However, I don't see that what he's said here is all that contentious (unless you're reading a bunch of hardcore Austrians on the subject -- who will be farther from the economic mainstream than a guy who won the Nobel price).
The problem with the broken window fallacy, or applying it in this case, is that it doesn't take into account the unwillingness to spend/invest in a down economy. If, in the parable, the guy who pays to have his window repaired wasn't going to do anything with his money without being forced into it, then his broken window does actually benefit the economy in that it induced him to start spending.
You won't hear this from the von Mises crowd, but there's a lot of data that suggests that government spending can actually help pull an economy out of a recession.
Now, if you'll excuse me, I have to go wash the stink of macroeconomics off of me.

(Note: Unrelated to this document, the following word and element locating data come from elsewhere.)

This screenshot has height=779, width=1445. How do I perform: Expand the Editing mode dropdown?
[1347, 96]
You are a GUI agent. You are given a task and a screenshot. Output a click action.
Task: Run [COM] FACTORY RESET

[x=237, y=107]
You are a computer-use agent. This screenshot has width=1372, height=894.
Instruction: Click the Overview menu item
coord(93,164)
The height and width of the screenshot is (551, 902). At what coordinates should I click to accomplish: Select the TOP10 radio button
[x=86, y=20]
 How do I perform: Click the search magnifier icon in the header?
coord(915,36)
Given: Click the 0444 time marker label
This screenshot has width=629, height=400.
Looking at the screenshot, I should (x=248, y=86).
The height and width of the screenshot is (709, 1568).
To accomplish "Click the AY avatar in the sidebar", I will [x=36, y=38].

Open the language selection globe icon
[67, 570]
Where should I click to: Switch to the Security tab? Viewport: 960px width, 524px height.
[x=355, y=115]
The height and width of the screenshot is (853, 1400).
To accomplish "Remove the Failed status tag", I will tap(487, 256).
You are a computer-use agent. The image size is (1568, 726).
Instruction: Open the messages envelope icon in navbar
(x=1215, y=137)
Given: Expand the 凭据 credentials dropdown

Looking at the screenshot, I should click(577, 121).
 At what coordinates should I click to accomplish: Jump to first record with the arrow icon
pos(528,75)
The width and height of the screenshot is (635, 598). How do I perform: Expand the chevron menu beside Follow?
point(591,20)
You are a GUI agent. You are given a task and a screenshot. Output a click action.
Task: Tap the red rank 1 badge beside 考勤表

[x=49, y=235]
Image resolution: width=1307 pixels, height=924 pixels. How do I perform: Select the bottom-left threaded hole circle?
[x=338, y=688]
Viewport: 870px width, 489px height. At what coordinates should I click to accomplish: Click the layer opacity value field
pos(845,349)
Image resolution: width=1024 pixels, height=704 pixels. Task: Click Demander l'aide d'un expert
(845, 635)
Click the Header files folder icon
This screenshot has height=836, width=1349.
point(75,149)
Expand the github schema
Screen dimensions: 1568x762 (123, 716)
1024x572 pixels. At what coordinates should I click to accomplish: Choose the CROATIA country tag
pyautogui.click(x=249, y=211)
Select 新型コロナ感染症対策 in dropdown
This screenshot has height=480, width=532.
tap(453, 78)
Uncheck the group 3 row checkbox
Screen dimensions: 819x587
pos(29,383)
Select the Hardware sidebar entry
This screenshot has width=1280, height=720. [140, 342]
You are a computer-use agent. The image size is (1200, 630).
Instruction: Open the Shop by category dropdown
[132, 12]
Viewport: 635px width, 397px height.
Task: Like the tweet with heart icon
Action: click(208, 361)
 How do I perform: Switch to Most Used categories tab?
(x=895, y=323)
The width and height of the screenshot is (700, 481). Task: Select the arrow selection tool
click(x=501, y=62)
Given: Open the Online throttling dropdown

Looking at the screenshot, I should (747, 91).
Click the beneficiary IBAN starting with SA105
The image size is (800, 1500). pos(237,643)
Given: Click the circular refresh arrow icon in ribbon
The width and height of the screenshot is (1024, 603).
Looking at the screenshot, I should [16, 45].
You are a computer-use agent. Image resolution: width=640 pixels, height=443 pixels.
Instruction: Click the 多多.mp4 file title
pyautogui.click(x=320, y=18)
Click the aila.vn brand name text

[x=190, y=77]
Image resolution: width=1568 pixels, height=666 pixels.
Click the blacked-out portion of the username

Hah! Thanks Aaron. Well my problem is that I HAVE been reading hard core Austrians--but I need to get my mainstream economics education knowledge improved simultaneously (I like Greg Mankiw's blog and he's at least conservative/mainstream.) Anyway, I know this still gets debated by people a lot smarter than I am so there isn't an easy answer. I get the whole "boost aggregate demand" argument for short term downturns--but hasn't the govt. been attempting this ad nauseum by expanding the monetary supply and running deficits over the last decade (or longer)? Isn't that what Japan has been trying to do, unsuccessfully, over the last two decades with lots of QE and monetary stimulus? I know in the long run we're all dead but when do we admit that a decade or two of crappy, bubble growth is no longer the short run and we've run out of options in the Keynesian tool kit?